Based on the referenced sources and an exploratory phase, in which a number of approaches were tested, the following concept emerged. An extensive collection of additional sources can be found at ✨ are.na.

Concept

To make the knowledge of large language models accessible, a web interface has been created that provides users with an interactive platform to explore and search high-dimensional vector embeddings, visualised on a two-dimensional surface. Each high-dimensional vector embedding is represented as a cross on the surface, and each search generates a new cross, drawing connections between similar pieces of data in the embedding space. The resulting network of interconnected information will create visually appealing network structures, following recent studies suggesting that knowledge is best represented as rich, interconnected networks rather than linear trees.
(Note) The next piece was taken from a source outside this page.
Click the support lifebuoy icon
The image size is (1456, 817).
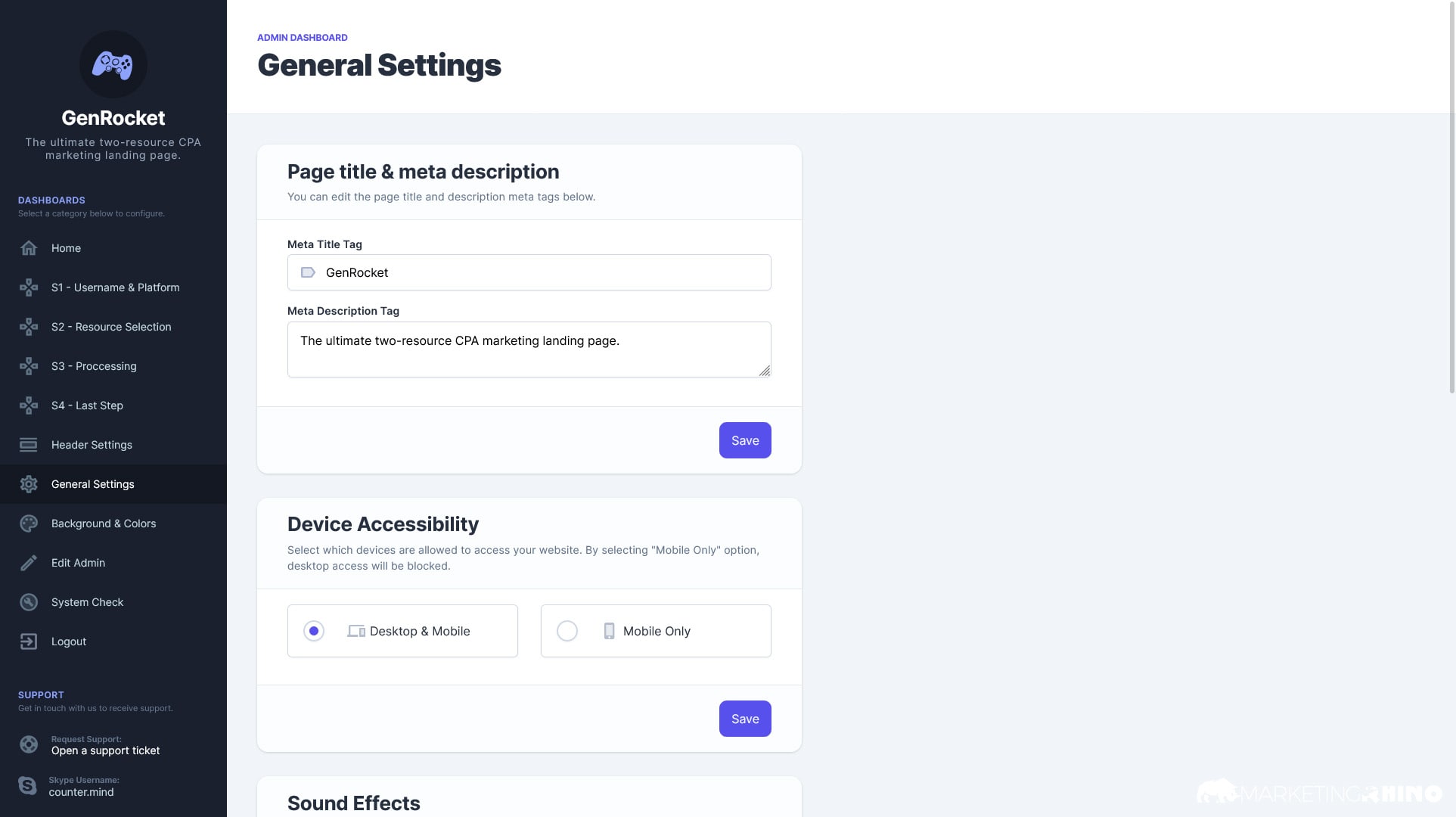[29, 745]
The visual inspiration comes from Mark Lombardi's Narrative Structures.

World Finance Corporation and Associates, c. 1970-84: Miami, Ajman, and Bogota-Caracas (Brigada 2506: Cuban Anti-Castro Bay of Pigs Veteran) (7th Version)

“World Finance Corporation and Associates, c. 1970-84: Miami, Ajman, and Bogota-Caracas (Brigada 2506: Cuban Anti-Castro Bay of Pigs Veteran) (7th Version),” 1999, Color pencil and graphite on paper, 69.125 x 84 inches.

By allowing the users to create their own networks, they can explore the dataset on their own terms and develop a deeper understanding of the dataset and the AI models being trained on it. These networks will also be stored in an archive, allowing users to revisit their previous explorations of the knowledge space.

By making this project available on the web and creating an intuitive, user-friendly experience, knowledge about datasets and AI will become more accessible and explorable to a wider audience. In addition, the website will be complemented by explanatory texts that explain and demystify latent spaces and the knowledge embedded in AI models.

Implementation

In order to be able to search datasets that represent the "knowledge" of an AI model, they had to be processed in a certain way. The first processing step was to transform words or text units, also known as tokens, into multi-dimensional mathematical vectors.

Since it is impossible for humans to perceive more than tree dimensions, the vectors were processed in a second step to reduce their information density. This allowed the vector to be stored as a two-dimensional vector, which in turn allowed it to be visualised on a two-dimensional surface.

The datasets were processed using the SentenceTransformers library. After processing the datasets, they were pushed to Huggingface for storage and versioning using the 🤗 Datasets library.

The embedded datasets are served by a custom API built using FastAPI. This API also provides an endpoint for interfering with the LLM to find the nearest neighbour to a query. This data is then visualised as networks in a SvelteKit frontend available at https://knowledge-spaces.com. Both the data points and the searches are visualised using an HTML canvas implemented using the Konva.js library.

Have a look at the README in the GitHub repository for a deeper understanding of the technical implementation.

The archive feature, as well as the explanatory text mentioned above, is still under development.

Exhibitions

2024: Studies of Change – Transformative dialouges between art, design and technology, Bremen, Germany
2023: Transform 2023, Hochschule Trier, Trier, Germany

This project was realised in the courses "Complex Complex" and "Expanded Material Imaginaries" by Ralf Baecker during the winter semester 22/23 and summer semester 23.